• Exercise brief:
Look for the word "computer" in the material below, then report each line where it occurs.

• Data section:
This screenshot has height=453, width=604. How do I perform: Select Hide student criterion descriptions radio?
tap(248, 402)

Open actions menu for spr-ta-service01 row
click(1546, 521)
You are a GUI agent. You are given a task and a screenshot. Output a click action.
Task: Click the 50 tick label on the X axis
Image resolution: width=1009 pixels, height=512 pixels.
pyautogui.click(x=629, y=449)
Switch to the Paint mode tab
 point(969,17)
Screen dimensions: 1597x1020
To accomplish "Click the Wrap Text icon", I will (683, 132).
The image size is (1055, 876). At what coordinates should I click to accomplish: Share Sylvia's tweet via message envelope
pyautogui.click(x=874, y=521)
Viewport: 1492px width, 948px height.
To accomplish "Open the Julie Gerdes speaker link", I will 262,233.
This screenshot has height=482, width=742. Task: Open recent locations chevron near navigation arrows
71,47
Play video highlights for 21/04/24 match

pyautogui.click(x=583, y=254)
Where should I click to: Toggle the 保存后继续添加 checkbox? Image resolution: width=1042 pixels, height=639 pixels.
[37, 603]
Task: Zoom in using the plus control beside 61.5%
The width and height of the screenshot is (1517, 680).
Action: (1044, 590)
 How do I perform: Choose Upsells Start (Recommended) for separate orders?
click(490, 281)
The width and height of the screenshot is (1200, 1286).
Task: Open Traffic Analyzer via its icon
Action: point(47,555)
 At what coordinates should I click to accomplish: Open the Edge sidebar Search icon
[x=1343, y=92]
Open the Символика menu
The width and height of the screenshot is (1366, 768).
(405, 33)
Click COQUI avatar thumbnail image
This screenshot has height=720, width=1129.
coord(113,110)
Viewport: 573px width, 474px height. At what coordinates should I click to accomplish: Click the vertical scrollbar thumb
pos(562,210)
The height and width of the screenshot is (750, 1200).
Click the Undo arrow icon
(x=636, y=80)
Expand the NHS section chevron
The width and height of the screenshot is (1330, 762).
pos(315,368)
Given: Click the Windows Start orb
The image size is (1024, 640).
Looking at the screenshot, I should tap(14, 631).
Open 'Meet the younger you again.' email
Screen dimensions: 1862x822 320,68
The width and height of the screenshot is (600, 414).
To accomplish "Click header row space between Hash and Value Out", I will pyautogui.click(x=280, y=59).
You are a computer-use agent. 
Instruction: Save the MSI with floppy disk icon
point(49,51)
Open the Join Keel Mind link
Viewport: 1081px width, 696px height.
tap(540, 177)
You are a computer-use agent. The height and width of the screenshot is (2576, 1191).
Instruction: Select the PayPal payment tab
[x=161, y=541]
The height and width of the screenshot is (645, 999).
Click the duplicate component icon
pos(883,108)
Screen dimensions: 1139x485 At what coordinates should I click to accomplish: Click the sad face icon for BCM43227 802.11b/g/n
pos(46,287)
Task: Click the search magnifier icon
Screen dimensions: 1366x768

• Completed exercise:
You are a computer-use agent. 
You are a computer-use agent. The height and width of the screenshot is (2576, 1191).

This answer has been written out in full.